Select Medical missed analysts’ revenue expectations by 2.6% last quarter, reporting revenues of $1.35 billion, up 2.4% year on year. It was a softer quarter for the company, with a significant miss of analysts’ EPS estimates and full-year revenue guidance missing analysts’ expectations.
Is Select Medical a buy or sell going into earnings? Read our full analysis here, it’s free.
This quarter, analysts are expecting Select Medical’s revenue to decline 23.8% year on year to $1.34 billion, a reversal from the 45.7% increase it recorded in the same quarter last year. Adjusted earnings are expected to come in at $0.24 per share.

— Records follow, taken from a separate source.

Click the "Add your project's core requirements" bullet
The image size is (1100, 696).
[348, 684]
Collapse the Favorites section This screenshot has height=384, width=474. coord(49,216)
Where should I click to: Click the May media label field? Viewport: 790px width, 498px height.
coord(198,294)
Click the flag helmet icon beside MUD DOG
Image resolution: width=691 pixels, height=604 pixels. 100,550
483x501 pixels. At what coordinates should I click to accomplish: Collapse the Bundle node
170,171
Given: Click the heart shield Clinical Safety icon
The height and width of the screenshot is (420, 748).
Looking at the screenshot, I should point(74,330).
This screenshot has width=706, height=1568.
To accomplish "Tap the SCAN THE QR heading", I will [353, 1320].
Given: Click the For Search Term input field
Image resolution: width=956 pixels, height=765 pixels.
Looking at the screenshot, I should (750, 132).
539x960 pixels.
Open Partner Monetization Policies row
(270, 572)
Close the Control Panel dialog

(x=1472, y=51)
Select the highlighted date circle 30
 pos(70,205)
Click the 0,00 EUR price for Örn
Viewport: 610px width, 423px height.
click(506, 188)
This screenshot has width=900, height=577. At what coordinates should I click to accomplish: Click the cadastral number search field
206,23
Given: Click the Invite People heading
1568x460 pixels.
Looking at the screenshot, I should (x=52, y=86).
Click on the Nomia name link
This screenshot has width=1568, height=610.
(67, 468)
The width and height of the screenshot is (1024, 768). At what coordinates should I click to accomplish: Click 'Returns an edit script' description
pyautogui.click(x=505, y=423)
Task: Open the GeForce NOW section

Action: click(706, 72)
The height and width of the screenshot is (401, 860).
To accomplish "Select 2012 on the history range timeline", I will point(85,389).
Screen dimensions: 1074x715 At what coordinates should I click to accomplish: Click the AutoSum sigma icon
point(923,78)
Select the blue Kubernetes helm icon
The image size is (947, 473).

The majority of analysts covering the company have reconfirmed their estimates over the last 30 days, suggesting they anticipate the business to stay the course heading into earnings. Select Medical has missed Wall Street’s revenue estimates six times over the last two years.
Looking at Select Medical’s peers in the healthcare providers & services segment, some have already reported their Q2 results, giving us a hint as to what we can expect. Tenet Healthcare delivered year-on-year revenue growth of 3.3%, beating analysts’ expectations by 2.3%, and The Ensign Group reported revenues up 18.5%, topping estimates by 0.7%. Tenet Healthcare traded down 9.4% following the results while The Ensign Group was up 8.7%.
Read our full analysis of Tenet Healthcare’s results here and The Ensign Group’s results here.
Investors in the healthcare providers & services segment have had fairly steady hands going into earnings, with share prices down 1.8% on average over the last month. Select Medical is down 6.1% during the same time and is heading into earnings with an average analyst price target of $20.50 (compared to the current share price of $14.25).